El dress code se cumplió a rajatabla: rojo y amarillo de arriba abajo, con algún atrevido que se presentó con la bandera anudada al cuello como si fuera un superhéroe jubilado. Hubo quien fue más allá y se pintó la cara con la bandera de España perfectamente trazada, y quien acabó con un manchurrón que más bien parecía que se había peleado con un bote de tempera, pero el mérito, como siempre en esta casa, estuvo en la intención.
La sala común se transformó en un estadio de bolsillo. Cada uno bajó su vianda como quien lleva una ofrenda: tortillas que desafiaban las leyes de la física de lo esponjosas, empanadas que desaparecían antes de tocar la bandeja, y la fuente vegetariana que preparó Maluque para los que dicen estar a régimen (que, cabe decir, tuvo tanto éxito como los que no lo están). El picoteo variado que trajo el resto completó una mesa que, sinceramente, merecía repetición aunque el partido se hubiera acabado en el minuto uno. Pero el verdadero campeón de la tarde, sin discusión posible, fue el tinto de verano: circuló de vaso en vaso con más autoridad que el árbitro esloveno que pitó la final, y a cada gol fallado por España se convirtió en el único consuelo posible.
Y sufrimos. Vaya si sufrimos. Ese primer tiempo con Argentina plantando cara nos dejó a todos con la mandíbula más apretada que un frasco de mermelada de la abuela. Alguien propuso cambiar de sitio para dar suerte, otro se levantó a «no mirar» en los momentos clave y acabó viéndolo todo desde detrás del sofá.
Cuando llegó la prórroga, la sala ya era un hervidero de banderas pintadas corridas por el sudor y camisetas pegadas a la espalda. Y entonces, en el minuto 106, Ferran Torres metió ese gol que nos hizo levantarnos todos a la vez, tirando vasos de tinto de verano por el aire como si fuera confeti, con España ganando 1-0 en el MetLife Stadium. El abrazo colectivo que vino después tumbó dos sillas y una bandeja de canapés, pero nadie se quejó: los caídos en combate por la causa nunca se lloran.
El pitido final desató la locura: bailes improvisados, banderas pintadas ya definitivamente arruinadas, y un grito unánime de «¡campeones!» que seguramente se oyó hasta en la parada del autobús.

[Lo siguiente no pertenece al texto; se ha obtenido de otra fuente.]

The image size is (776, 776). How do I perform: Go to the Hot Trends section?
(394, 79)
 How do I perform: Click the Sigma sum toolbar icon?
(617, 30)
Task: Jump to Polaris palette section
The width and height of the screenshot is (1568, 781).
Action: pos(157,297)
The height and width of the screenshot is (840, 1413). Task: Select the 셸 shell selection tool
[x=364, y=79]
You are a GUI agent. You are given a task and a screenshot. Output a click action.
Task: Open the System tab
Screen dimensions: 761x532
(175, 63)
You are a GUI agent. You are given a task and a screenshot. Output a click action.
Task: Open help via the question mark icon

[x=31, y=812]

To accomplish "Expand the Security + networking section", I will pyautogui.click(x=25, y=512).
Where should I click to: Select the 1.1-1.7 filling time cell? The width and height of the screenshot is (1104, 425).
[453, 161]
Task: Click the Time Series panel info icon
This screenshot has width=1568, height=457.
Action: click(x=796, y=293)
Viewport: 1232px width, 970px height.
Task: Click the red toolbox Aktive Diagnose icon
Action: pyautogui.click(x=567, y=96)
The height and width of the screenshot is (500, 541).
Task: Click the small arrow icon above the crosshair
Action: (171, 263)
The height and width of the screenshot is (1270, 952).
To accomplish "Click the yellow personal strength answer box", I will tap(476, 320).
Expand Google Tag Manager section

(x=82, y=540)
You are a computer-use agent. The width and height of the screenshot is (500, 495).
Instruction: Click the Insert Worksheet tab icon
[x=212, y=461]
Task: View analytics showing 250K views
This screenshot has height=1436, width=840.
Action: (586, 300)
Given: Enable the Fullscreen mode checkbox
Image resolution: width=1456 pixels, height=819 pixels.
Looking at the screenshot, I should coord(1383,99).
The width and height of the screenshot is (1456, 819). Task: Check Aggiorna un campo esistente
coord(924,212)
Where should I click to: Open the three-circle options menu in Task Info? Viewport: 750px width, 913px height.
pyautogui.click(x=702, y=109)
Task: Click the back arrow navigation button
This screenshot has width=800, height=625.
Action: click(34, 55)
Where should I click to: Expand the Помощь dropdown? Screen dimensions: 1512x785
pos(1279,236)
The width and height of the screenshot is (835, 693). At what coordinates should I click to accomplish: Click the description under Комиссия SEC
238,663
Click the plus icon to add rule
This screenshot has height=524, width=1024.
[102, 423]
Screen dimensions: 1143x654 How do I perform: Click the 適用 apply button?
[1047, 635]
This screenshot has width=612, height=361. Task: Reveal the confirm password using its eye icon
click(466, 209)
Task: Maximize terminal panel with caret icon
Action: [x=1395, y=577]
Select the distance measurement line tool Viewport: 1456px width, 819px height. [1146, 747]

España se coronó campeona del Mundial 2026, su segunda estrella, dieciséis años después de Sudáfrica.
Y llegó el postre, que Basi y Manu habían resuelto de la mejor manera posible: una caja de Miguelitos de La Roda que voló en un suspiro, mientras el resto de picoteo iba desapareciendo entre risas y comentarios sobre la jugada del gol repetida por decimoquinta vez.
Al final, entre risas, tinto y restos de comida que ya nadie tenía estómago para acabar, quedó claro que en Entrecantos no solo celebramos que España sea campeona del mundo. Celebramos que, aunque sea con la cara pintada de rojo y amarillo, seguimos siendo una comunidad que sabe sufrir junta, reír junta y, sobre todo, brindar junta. Que por algo el segundo trofeo de la tarde —el del tinto de verano— también fue nuestro.